> [Records supplied]
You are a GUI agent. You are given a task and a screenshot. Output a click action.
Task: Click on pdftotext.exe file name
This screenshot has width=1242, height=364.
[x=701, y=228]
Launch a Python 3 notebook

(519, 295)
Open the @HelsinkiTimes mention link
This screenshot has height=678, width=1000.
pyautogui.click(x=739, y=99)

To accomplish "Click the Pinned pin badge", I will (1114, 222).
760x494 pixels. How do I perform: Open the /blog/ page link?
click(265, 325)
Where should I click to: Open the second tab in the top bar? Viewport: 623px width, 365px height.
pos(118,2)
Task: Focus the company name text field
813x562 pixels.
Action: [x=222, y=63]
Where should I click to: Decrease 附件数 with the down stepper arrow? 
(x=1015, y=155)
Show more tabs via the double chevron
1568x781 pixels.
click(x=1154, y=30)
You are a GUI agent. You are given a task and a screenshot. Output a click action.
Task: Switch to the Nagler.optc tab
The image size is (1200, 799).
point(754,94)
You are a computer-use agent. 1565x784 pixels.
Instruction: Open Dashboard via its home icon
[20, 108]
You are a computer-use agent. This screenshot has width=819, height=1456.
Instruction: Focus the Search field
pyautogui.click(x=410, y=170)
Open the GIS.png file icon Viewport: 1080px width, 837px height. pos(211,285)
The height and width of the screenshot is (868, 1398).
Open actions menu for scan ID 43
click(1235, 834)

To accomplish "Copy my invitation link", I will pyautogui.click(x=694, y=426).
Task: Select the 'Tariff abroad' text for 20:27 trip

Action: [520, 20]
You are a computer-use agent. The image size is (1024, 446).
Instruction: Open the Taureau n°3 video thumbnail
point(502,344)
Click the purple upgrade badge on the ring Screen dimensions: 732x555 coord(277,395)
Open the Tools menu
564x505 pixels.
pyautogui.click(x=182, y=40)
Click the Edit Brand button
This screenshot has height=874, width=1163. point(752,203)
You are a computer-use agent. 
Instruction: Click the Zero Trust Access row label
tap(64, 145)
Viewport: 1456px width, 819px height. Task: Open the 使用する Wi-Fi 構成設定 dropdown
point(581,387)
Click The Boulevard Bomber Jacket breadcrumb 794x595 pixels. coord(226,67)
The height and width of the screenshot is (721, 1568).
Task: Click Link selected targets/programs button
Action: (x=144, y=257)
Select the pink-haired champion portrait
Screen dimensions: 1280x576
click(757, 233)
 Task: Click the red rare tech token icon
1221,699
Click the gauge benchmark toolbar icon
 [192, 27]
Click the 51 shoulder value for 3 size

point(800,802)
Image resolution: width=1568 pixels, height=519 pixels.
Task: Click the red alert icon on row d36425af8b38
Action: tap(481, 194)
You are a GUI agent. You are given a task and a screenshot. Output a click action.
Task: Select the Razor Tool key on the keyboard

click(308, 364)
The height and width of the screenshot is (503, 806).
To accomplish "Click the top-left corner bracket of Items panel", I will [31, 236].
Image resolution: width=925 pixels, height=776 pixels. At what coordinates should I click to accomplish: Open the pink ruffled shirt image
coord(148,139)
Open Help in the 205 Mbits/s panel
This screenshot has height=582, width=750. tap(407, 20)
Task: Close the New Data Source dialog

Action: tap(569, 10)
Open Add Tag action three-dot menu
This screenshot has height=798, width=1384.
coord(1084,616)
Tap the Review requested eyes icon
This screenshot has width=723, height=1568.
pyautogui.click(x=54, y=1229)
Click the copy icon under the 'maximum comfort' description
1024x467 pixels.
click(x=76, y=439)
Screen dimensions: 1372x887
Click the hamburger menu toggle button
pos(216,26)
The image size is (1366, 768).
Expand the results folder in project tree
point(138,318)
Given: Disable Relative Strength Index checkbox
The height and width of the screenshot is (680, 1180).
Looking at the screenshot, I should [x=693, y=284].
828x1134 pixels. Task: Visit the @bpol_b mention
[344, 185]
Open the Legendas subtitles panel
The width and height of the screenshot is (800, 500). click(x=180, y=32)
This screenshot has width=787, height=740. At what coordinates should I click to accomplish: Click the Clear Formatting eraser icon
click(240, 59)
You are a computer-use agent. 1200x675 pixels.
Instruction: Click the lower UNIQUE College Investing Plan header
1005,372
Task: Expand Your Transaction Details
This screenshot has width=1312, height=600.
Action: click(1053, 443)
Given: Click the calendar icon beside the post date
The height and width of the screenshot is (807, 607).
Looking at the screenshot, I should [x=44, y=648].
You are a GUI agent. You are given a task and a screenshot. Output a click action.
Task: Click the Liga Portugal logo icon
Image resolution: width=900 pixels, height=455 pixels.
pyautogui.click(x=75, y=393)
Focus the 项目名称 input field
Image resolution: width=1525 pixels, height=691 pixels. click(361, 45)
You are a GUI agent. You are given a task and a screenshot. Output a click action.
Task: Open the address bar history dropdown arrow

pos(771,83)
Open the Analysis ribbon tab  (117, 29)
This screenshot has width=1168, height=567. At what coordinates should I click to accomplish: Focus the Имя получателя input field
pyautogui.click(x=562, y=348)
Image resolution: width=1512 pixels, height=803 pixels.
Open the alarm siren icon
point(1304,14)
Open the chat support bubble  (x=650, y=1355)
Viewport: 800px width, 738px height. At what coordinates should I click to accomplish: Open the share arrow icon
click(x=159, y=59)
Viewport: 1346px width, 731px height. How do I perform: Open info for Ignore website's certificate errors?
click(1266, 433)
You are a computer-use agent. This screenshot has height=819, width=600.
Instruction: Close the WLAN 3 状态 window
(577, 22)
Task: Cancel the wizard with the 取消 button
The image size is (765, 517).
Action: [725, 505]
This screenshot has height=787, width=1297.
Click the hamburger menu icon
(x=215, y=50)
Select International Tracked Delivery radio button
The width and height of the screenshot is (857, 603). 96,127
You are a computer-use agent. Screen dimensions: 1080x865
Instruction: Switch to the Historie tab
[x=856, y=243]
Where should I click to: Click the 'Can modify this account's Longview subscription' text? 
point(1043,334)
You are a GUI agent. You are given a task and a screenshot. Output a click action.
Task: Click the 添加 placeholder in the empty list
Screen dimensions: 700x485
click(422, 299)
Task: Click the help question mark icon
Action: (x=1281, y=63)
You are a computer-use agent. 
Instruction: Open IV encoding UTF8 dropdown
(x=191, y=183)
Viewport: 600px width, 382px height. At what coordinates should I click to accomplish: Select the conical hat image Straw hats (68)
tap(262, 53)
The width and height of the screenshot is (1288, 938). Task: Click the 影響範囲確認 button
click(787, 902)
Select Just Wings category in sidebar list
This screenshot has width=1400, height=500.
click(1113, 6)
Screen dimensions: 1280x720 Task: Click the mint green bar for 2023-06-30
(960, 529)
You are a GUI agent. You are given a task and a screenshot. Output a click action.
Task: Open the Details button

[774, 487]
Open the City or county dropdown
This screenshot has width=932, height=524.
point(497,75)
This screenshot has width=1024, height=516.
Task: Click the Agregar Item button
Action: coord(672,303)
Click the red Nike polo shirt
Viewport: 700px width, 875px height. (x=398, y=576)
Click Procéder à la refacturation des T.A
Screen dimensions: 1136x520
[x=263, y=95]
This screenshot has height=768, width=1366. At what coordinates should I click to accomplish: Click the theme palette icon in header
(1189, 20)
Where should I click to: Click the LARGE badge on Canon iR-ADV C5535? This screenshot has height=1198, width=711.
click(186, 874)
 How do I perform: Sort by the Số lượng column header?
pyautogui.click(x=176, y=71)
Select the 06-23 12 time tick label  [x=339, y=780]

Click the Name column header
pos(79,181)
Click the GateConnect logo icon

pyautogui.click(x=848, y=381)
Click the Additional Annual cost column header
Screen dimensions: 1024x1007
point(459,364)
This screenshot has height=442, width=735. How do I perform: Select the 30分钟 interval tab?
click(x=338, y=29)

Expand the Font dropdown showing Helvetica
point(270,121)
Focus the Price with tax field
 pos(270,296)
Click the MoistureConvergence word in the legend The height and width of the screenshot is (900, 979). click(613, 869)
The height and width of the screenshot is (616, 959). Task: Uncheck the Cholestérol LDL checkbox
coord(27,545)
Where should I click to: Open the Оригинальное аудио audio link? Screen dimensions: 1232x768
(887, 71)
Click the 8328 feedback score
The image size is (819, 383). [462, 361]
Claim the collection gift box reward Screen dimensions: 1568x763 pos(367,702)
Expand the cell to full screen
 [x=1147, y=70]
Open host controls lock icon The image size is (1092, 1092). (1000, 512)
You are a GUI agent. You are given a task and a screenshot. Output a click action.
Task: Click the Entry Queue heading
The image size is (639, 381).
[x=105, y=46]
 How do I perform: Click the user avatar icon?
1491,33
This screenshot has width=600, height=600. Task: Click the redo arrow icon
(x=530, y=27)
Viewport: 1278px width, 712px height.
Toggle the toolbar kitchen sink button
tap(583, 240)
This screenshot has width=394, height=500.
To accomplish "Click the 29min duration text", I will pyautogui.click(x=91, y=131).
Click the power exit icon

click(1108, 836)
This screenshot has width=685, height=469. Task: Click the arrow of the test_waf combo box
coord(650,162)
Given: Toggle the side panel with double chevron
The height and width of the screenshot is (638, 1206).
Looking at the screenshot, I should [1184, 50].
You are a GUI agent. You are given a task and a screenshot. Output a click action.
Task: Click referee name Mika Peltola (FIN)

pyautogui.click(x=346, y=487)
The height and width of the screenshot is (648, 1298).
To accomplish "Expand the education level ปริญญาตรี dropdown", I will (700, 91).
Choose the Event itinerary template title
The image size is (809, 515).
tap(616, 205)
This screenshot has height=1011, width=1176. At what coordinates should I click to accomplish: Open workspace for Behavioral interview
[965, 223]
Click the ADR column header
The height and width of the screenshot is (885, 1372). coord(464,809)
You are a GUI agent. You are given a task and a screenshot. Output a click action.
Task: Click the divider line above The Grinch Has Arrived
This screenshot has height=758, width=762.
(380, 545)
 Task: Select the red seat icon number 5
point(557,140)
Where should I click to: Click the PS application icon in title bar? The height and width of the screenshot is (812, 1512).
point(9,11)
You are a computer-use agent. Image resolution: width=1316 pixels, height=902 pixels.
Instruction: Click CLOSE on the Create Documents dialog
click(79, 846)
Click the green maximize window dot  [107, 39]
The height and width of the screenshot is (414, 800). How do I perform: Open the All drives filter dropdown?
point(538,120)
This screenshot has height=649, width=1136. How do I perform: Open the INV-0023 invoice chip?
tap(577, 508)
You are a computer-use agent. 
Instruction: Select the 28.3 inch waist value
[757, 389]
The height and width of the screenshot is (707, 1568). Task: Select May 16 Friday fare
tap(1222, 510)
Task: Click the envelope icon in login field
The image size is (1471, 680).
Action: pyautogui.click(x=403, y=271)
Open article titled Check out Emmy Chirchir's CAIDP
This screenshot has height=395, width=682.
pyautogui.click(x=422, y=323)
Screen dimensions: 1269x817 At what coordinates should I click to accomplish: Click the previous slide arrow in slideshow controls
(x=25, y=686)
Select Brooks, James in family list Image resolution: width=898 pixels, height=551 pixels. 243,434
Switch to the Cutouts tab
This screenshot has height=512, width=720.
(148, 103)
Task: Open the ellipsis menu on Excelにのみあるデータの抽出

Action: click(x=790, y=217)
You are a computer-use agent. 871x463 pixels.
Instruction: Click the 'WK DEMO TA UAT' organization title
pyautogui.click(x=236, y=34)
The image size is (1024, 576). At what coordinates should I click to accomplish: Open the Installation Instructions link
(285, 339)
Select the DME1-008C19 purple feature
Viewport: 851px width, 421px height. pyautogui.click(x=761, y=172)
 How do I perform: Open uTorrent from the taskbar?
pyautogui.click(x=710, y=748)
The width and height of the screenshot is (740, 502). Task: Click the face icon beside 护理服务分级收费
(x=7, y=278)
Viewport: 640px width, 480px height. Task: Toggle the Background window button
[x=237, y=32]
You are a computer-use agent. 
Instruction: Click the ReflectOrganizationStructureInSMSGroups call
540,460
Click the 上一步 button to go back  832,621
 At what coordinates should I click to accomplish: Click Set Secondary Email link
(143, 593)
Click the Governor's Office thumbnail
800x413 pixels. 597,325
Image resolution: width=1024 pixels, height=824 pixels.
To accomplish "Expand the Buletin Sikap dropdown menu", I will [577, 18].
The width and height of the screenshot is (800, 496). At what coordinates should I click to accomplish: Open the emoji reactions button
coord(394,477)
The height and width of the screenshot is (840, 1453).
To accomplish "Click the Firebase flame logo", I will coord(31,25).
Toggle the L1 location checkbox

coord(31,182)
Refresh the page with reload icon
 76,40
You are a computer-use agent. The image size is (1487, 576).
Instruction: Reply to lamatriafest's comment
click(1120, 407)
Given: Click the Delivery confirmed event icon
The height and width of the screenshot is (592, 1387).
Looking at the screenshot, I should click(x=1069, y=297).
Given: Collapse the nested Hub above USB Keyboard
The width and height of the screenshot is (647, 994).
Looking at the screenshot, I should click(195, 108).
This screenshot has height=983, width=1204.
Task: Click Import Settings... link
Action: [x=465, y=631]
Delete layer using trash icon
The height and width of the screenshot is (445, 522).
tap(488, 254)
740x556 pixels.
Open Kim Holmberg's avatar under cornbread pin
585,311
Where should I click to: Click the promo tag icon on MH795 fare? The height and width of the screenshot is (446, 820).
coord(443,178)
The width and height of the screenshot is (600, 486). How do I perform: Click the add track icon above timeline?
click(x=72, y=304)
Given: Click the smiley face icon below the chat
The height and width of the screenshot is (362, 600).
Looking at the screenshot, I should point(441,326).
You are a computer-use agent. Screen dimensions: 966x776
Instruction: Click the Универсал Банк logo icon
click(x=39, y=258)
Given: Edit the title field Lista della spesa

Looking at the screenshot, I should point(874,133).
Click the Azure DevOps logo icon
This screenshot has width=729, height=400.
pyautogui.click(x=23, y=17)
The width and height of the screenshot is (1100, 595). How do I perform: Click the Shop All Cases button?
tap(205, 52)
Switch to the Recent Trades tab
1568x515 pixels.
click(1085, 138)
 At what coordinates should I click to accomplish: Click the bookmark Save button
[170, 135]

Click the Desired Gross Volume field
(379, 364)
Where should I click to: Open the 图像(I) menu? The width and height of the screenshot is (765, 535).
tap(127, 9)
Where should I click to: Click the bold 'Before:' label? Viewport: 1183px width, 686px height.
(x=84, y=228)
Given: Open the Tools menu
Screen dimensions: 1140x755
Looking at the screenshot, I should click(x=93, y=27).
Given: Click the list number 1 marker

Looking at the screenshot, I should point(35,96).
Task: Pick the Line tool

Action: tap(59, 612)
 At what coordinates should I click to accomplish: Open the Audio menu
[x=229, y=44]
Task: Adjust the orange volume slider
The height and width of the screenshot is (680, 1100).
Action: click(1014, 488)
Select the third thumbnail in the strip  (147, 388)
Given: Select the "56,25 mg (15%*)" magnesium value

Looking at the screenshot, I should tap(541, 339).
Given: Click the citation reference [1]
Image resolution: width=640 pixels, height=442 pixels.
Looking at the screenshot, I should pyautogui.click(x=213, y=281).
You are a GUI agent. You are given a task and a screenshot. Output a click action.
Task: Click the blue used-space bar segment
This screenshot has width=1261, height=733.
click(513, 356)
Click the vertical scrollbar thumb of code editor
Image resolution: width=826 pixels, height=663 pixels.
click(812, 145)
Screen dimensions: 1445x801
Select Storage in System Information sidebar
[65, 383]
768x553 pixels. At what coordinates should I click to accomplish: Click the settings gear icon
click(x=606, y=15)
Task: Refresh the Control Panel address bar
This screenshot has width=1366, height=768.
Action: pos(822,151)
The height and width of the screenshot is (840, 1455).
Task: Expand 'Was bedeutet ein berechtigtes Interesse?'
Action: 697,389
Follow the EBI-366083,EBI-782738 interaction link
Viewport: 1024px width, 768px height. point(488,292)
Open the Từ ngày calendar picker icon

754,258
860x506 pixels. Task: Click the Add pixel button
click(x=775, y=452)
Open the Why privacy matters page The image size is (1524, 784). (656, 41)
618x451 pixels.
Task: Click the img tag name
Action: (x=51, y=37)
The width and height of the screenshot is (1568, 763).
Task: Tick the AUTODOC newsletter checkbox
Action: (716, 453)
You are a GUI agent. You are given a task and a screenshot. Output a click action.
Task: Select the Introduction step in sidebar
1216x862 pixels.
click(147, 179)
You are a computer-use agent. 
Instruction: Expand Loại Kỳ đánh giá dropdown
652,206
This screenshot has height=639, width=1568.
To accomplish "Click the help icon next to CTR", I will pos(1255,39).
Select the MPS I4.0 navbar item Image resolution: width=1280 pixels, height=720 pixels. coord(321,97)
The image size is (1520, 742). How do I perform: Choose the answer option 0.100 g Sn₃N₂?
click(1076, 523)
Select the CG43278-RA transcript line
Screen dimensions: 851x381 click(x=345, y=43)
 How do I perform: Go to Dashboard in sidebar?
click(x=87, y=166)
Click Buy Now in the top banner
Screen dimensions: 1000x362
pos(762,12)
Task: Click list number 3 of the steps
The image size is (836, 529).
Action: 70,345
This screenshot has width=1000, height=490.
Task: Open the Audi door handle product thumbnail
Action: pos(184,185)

> [Goal of the exercise] From the material above, set down exactly the lines starting at the one with "Refresh the page with reload icon" and ending at the one with "Given: Click the Delivery", end lines included.

> [Answer to this problem]
Refresh the page with reload icon
 76,40
You are a computer-use agent. The image size is (1487, 576).
Instruction: Reply to lamatriafest's comment
click(1120, 407)
Given: Click the Delivery confirmed event icon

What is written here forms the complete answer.